Слезы беззвучно бежали по ее щекам.

— Аркани рассказал мне одну историю. Знаешь ли, туареги рассказывают много историй. Иногда они их придумывают, один начинает, другой продолжает и так даже. В историях речь идет о жизни в пустыне, об уроках, которые преподносит им пустыня, о любви и смерти. О девушке, которую хотели выдать замуж за другого, а не за того, кого она любила. Ее привязали между верблюдами, однако любовь дала ей силу, и верблюды не смогли ее разорвать. Любовь сильнее смерти... слышишь? Сильнее смерти... «Никогда не забывай этого, Дезире». Так говорил Аркани.

Филипп молча отвернулся.

Глава 35

Собрание благородных началось. На этот раз в необычной обстановке. Тут были не только мальчики-подростки, которые почтительно прислуживали старым членам совета, готовя им чай. Присутствовали также женщины, которые напряженно вслушивались в диспут мужчин.
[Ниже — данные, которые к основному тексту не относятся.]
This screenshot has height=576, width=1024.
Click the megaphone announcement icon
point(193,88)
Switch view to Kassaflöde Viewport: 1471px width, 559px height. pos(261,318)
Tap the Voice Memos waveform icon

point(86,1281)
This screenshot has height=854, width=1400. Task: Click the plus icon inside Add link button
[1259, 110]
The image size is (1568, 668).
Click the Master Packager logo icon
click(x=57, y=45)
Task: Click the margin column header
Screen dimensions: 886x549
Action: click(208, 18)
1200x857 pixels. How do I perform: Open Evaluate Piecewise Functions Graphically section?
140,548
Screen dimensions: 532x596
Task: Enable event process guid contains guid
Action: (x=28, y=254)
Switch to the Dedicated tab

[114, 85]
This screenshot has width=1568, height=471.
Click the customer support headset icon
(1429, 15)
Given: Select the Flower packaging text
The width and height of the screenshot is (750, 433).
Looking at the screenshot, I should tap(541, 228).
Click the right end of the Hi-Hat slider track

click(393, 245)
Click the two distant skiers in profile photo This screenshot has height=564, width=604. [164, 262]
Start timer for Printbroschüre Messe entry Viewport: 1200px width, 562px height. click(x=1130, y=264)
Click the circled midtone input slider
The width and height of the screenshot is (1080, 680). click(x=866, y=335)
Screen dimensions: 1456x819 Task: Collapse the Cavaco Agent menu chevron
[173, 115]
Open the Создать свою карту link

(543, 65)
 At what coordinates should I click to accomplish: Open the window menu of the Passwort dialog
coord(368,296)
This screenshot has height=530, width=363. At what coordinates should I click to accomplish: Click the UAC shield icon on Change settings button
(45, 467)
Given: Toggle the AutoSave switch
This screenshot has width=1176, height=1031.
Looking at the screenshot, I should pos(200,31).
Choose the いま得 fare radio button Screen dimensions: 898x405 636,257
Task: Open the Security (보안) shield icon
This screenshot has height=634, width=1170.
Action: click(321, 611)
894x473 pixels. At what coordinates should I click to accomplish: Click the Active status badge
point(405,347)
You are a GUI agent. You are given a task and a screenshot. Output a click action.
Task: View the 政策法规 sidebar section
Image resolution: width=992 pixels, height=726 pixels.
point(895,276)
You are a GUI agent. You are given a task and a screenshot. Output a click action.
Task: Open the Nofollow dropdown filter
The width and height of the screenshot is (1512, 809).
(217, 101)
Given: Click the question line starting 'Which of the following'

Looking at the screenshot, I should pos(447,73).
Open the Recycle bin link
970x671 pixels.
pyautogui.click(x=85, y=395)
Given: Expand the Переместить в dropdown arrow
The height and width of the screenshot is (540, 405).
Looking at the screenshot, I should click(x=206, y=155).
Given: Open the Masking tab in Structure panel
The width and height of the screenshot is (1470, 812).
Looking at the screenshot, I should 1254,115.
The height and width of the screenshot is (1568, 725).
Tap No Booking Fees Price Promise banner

Аменокаль был мертв. Нужно было выбрать нового князя племени.

— Мы послали гонцов ко всем лагерям кочевников, — сказал Махмуд. — Когда прибудут посланцы от других племен, будет выбран новый аменокаль.

Он поднял глаза и проницательно посмотрел на Аркани.

— Ты, конечно же, будешь участвовать в выборах.

Аркани сидел неподвижно, положив руки на колени.

Никто не мог понять по его лицу, о чем он думает.

— Кала кала[22], — произнес он внезапно.

Это слово, собственно говоря, не употреблялось в повседневном языке туарегов.

Собравшиеся оцепенели от ужаса, и минуту царило гробовое молчание. Через мгновение тишину взорвал шквал возмущенных голосов.

Аркани повелительно поднял руки и потребовал, чтобы присутствующие замолчали. Постепенно ропот членов совета и зрителей смолк. Они только что стали свидетелями чудовищного события: Аркани сошел с ума.

Он оглядел всех по очереди. Глаза мужчин были прикованы к нему. Он не терял своих величественных манер, в нем не было признаков неуверенности.

— Я не могу продолжать жить просто так, как будто ничего не случилось, — проговорил он. — Я не хочу более прятать мой позор и мой гнев под своим тугулмустом. Теперь я знаю, что нам необходимо преодолеть нашу гордость.

Он вышел из круга и подошел к своей матери. Ее взгляд, исполненный боли, встретился с его взглядом.